WHAT THIS TASK INVOLVES:
Please give an exact copy of every line from the one holding "This screenshot has height=868, width=1388." through the final line of the records below.

RECORDS PROVIDED:
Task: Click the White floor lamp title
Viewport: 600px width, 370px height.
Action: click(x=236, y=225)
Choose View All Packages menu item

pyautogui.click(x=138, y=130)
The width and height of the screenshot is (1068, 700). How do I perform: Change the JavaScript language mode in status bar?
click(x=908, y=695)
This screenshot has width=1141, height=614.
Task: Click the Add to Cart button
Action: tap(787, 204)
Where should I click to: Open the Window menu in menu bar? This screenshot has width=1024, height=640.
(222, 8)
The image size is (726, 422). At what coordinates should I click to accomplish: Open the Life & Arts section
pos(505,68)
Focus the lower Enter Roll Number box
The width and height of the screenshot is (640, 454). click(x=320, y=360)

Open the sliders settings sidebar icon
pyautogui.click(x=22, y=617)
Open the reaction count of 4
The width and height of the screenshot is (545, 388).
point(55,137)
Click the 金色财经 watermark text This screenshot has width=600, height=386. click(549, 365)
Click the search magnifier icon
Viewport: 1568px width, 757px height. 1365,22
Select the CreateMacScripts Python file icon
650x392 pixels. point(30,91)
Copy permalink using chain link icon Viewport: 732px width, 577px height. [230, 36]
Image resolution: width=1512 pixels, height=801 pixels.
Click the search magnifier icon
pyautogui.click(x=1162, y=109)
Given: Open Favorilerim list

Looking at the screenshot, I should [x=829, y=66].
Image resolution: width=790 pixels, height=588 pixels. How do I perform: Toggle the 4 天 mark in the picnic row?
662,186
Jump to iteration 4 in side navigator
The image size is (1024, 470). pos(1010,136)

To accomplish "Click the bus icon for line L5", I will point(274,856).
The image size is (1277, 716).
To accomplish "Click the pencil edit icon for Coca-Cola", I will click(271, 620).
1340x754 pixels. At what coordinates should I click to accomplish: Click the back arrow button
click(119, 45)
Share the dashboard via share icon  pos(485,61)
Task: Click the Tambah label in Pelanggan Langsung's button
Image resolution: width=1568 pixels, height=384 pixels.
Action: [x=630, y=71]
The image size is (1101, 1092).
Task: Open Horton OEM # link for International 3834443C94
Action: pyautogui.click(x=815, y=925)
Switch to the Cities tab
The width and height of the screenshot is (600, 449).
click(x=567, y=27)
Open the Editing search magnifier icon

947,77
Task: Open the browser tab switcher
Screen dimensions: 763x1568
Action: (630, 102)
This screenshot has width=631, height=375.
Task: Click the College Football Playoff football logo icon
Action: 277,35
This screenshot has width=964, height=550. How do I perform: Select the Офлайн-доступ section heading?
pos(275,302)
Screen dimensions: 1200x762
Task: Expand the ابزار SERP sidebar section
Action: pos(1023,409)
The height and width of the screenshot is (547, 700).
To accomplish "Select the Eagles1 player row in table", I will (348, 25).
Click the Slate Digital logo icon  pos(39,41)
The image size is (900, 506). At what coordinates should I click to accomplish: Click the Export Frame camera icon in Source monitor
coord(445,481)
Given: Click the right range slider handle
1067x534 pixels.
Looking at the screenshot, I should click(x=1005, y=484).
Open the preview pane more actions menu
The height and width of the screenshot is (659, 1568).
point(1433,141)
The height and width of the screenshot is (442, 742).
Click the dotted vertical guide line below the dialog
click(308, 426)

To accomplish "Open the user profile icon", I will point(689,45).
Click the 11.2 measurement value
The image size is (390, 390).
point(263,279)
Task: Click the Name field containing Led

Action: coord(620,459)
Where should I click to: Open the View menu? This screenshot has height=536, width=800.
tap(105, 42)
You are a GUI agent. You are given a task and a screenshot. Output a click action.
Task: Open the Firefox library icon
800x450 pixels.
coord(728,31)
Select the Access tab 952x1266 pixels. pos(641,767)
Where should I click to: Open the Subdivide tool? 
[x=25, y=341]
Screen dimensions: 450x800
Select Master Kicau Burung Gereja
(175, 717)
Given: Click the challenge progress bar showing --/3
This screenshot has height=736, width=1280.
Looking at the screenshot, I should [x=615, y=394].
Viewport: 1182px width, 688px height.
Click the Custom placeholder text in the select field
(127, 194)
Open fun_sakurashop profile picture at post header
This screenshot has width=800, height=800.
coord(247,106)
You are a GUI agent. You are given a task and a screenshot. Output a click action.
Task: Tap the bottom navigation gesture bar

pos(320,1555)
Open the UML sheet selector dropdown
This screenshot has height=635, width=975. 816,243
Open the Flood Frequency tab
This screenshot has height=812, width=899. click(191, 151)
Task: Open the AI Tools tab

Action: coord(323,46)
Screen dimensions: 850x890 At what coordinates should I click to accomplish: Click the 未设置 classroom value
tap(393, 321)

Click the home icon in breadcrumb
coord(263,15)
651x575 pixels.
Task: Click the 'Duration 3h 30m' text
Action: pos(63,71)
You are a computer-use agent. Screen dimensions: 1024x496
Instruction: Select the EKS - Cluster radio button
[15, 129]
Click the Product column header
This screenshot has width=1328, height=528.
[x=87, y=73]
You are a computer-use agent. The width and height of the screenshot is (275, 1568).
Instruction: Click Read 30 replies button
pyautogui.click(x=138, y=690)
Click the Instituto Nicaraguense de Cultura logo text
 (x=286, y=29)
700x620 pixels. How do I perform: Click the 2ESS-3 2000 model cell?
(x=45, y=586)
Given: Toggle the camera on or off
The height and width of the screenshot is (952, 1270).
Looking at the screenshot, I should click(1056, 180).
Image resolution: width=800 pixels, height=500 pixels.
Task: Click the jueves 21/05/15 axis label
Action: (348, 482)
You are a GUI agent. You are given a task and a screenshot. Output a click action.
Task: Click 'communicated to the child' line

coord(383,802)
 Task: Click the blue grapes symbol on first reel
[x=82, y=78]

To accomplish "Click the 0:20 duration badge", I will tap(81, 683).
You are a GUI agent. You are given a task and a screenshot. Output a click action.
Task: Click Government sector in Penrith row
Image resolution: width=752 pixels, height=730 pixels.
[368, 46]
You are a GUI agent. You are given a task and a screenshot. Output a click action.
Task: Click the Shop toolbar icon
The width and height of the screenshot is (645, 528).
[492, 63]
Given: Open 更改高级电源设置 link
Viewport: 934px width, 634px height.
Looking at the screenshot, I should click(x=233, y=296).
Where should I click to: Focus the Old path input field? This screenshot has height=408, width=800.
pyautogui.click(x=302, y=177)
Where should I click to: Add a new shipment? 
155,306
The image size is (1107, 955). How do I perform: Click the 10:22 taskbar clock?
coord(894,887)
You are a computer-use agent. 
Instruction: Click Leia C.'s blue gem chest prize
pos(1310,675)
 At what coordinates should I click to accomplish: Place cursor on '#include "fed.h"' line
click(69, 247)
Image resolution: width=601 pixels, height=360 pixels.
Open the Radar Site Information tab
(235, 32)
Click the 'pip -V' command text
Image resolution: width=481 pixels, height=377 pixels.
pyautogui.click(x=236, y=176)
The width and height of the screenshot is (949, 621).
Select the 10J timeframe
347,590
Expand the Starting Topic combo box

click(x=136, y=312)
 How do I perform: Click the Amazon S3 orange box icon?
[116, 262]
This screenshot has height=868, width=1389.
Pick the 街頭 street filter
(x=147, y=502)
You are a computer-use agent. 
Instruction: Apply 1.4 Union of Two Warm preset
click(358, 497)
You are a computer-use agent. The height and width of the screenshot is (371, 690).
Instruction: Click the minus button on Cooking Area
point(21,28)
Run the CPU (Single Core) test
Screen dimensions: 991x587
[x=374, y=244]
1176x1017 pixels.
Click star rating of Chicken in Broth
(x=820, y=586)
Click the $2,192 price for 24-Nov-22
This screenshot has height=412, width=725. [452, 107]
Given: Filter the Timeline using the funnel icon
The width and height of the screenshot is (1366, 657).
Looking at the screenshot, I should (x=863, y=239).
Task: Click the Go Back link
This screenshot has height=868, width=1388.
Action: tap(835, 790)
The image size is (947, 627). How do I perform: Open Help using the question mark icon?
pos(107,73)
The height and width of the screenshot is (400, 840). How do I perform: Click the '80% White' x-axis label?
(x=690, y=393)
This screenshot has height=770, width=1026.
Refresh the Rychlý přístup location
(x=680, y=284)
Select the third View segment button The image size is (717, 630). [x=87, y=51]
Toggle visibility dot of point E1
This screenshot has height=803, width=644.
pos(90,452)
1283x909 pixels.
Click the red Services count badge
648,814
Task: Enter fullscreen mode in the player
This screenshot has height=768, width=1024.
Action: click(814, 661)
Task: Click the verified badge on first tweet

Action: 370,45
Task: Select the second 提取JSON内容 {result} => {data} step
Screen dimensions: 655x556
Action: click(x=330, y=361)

OUTPUT OF THE EXERCISE:
This screenshot has height=868, width=1388.
Action: tap(835, 790)
The image size is (947, 627). How do I perform: Open Help using the question mark icon?
pos(107,73)
The height and width of the screenshot is (400, 840). How do I perform: Click the '80% White' x-axis label?
(x=690, y=393)
This screenshot has height=770, width=1026.
Refresh the Rychlý přístup location
(x=680, y=284)
Select the third View segment button The image size is (717, 630). [x=87, y=51]
Toggle visibility dot of point E1
This screenshot has height=803, width=644.
pos(90,452)
1283x909 pixels.
Click the red Services count badge
648,814
Task: Enter fullscreen mode in the player
This screenshot has height=768, width=1024.
Action: click(814, 661)
Task: Click the verified badge on first tweet

Action: 370,45
Task: Select the second 提取JSON内容 {result} => {data} step
Screen dimensions: 655x556
Action: click(x=330, y=361)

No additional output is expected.